相続時にこれをすれば借金苦からは逃れられます
相続税の申告期限は10ヶ月以内ですが、実は被相続人の死亡後3ヶ月以内にやるべきことが多いです。
そのなかでも「限定承認」と「相続放棄」はこの3ヶ月以内に行わなければいけません。
この限定承認と相続放棄について詳しく説明していきます。
相続放棄とは?
相続放棄とは借金も財産も一切相続しないという方法です。
以前、TV番組でタレントの長嶋一茂さんが、お父さんの長嶋茂雄さんの財産に関して
「ぜんぶ放棄している。もめたくないから」
と話しているのをみました。
例えば、大きな借金しか相続財産として残っていない場合は、3ヶ月以内に家庭裁判所で相続放棄の申し立てをすれば、どんなに大きな借金でも一切返す必要がなくなってしまいます。
当然、相続を一切合切放棄しますのでプラスの財産をもらうことはできません。
ちなみに相続放棄は相続人のうち1人でもできます。
限定承認とは?
限定承認とは被相続人の財産の範囲内で借金を相続する方法です。
つまり、相続後に借金の方が多かったと判明した場合でも、この限定承認をすれば、相続財産の範囲内で借金を返せばいいことにしてくれます。
例えば、1億円の財産を相続したが、相続後に2億円の借金があることが判明しても、限定承認をしていれば差し引き1億円の借金の返済を免れることができます。
こちらも相続放棄同様に、相続の開始があったことを知った日から3ヶ月以内に家庭裁判所に申し立てをしなければいけません。
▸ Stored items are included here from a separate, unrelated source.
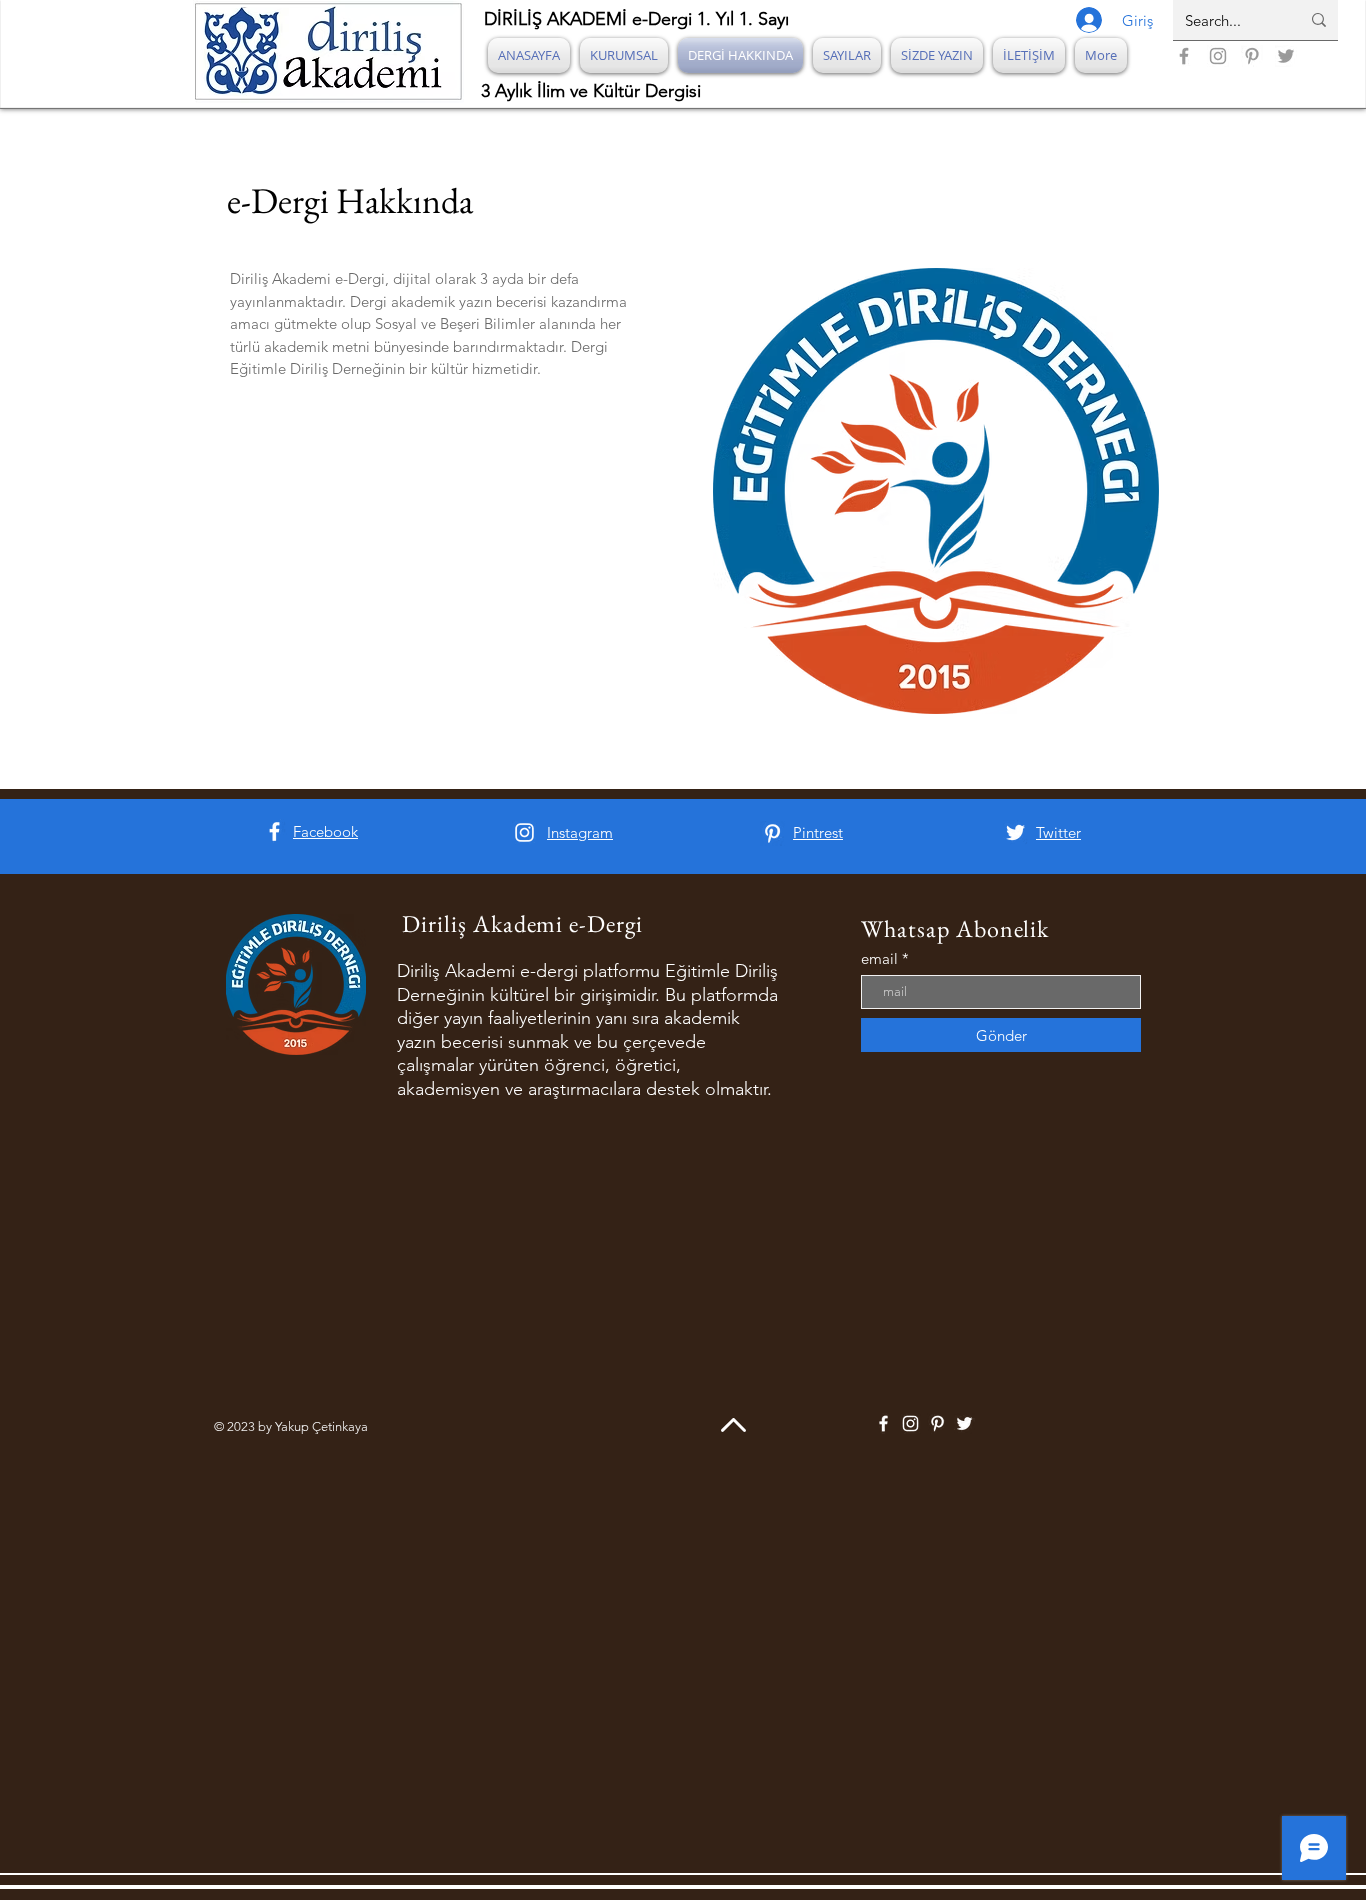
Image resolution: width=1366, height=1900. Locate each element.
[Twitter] (1286, 56)
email (879, 958)
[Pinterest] (1252, 56)
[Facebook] (1184, 56)
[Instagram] (1218, 56)
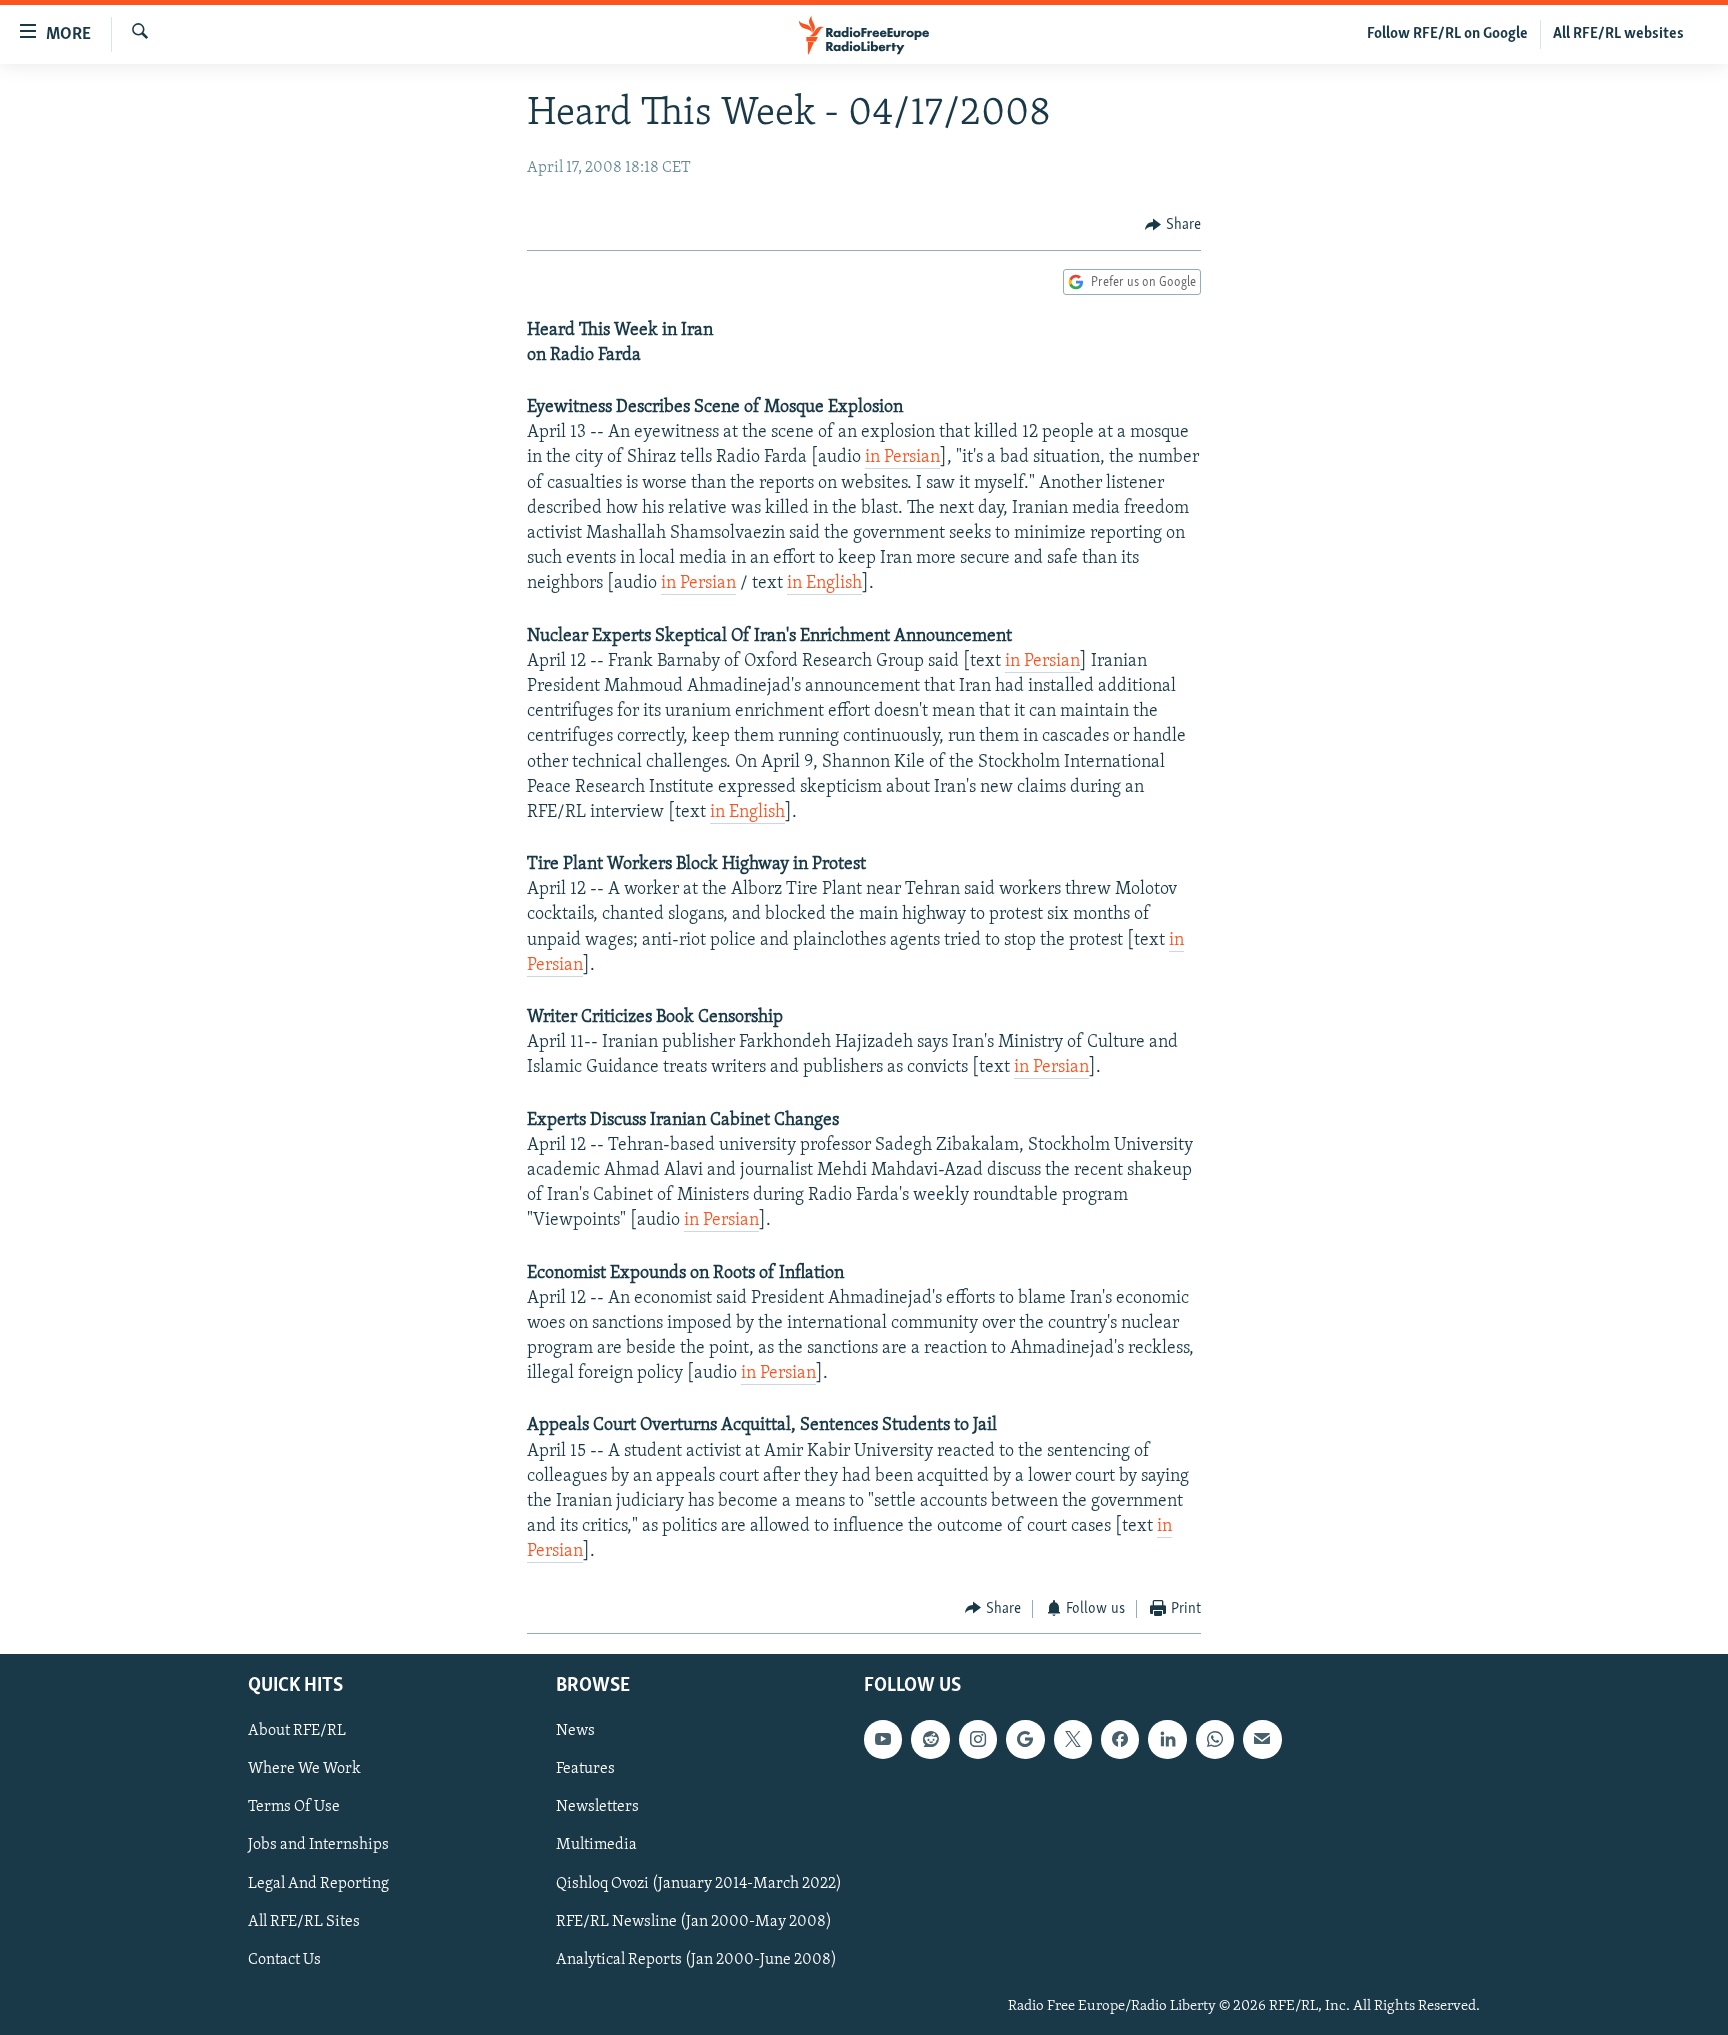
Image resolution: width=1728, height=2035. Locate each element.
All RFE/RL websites (1618, 34)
しかし、限定承認は相続放棄のように相続人1人だけではできません。
必ず相続人全員で申請しなければいけませんので注意してください。
相続開始から4ヶ月後以降にすべきことは?
参考までに、相続開始から4ヶ月後以降の流れについて説明しますと、
❏相続開始4ヶ月以内にすべきこと
・被相続人の準確定申告
❏相続開始10ヶ月以内にすべきこと
・遺産の評価・鑑定
・遺産分割協議書の作成(相続人全員の署名・実印と印鑑証明が必要)
・相続税申告書の作成
・相続税の申告と納付(延納・物納の申請)
のような流れになります。
相続放棄したら後は何もしなくてもいいの?
多額の借金を抱えて賃貸経営がほぼ破綻しているマンションの相続が発生したと仮定してみます。
その場合、本当に何もしなくていいのでしょうか?
実際には相続放棄した後も一切の責任を負わなくてもよいということにはなりません。
なぜなら、相続人が相続を放棄したことによって代わりの相続人が決まるまでは、
「自己の財産におけるのと同一の注意をもって財産の管理を継続する義務」
(民法940条1項)
を負わなければならないからです。
相続放棄をして不動産などの資産を放置した結果、仮にその物件が老廃してしまったら、他の相続人や相続債権者等に損害が及ぶ恐れがあります。
したがって相続放棄をしても何もしなくていいことにはならず、次の相続人が決まるまでは最低限度の管理行為は必要になります。
相続放棄をしても管理行為だけは必要になることは覚えておいてください。